Figure 3. Simulations of LiveDrop Suggest Conformational Changes and Energetic Contributions of Specific Sequence Features to LD Targeting.

(A) Equilibrated simulation structures of LiveDrop in a bilayer (left) and monolayer (right) highlighting key residues: R179 and R187 (pink); W166, W172, W197, and P185 (red); and A203 (gray). The phospholipid headgroups and tails are shown in light and medium blue, respectively, the neutral lipid phase in green, and water molecules in dark blue.

(B) P185 depth with respect to the upper phosphate plane of the bilayer (blue) and monolayer (orange). The solid lines show the running averages and the filled areas show the standard deviations from four and two simulations of the bilayer and monolayer, respectively. Extending the simulations in the monolayer to 2 μs (not shown) did not reveal notable changes in the depth or conformation during the last 1 μs.

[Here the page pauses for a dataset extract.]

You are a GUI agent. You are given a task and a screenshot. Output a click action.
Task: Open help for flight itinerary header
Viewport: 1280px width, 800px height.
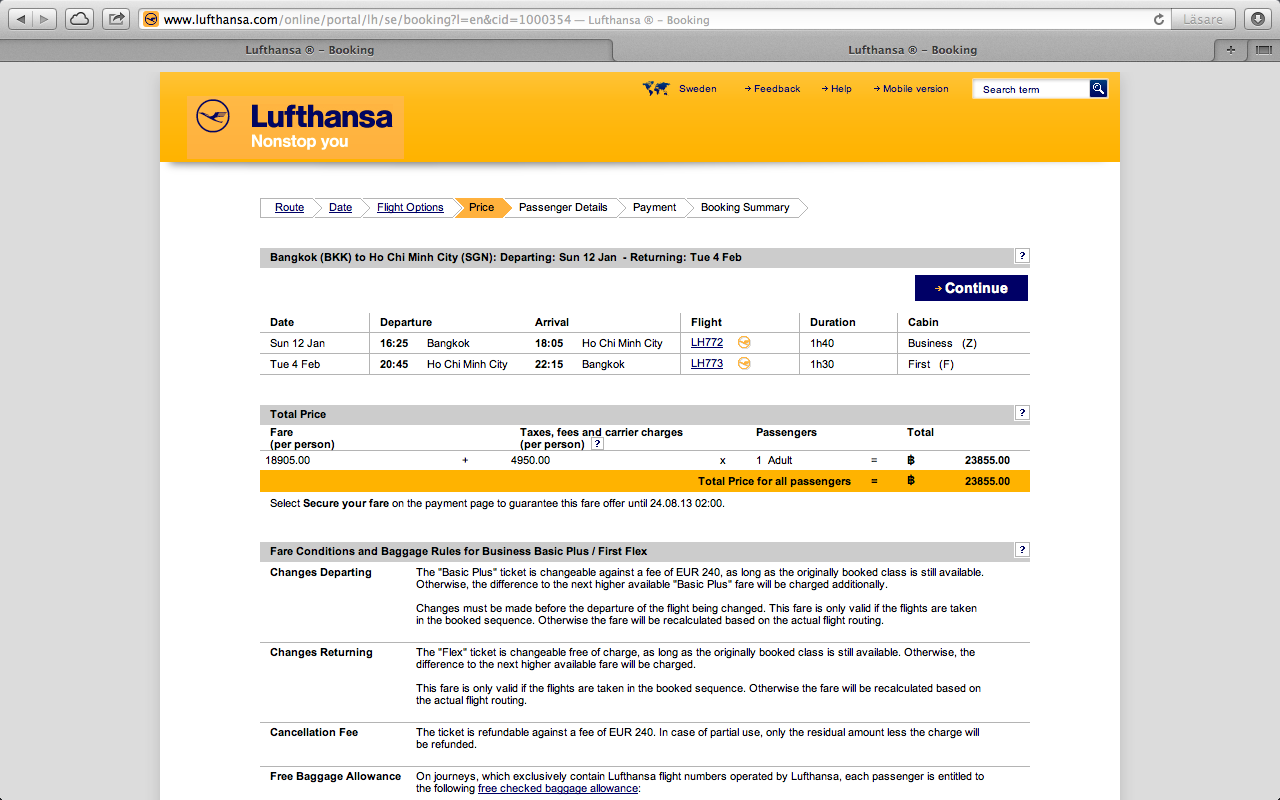1022,256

(C) (upper panel) Free energy of insertion of LiveDrop hydrophobic residues into the bilayer (blue) and monolayer (orange). The defined hairpin regions were residues position (α-helix top (H1 top, H2 top), middle (H1 mid, H2 mid), or hinge) are shown. (lower panel) Free energy differences between the monolayer and bilayer (ΔF_M-B). Bars are colored yellow or violet if the residue is more stable in the monolayer (F_M < F_B) or in the bilayer (F_M > F_B), respectively.

(D) Free energy differences between the monolayer and bilayer (ΔF_M-B) for the phenylalanine (left panel, black) and tryptophan (right panel, black) residues, and for their corresponding valine mutants (blue).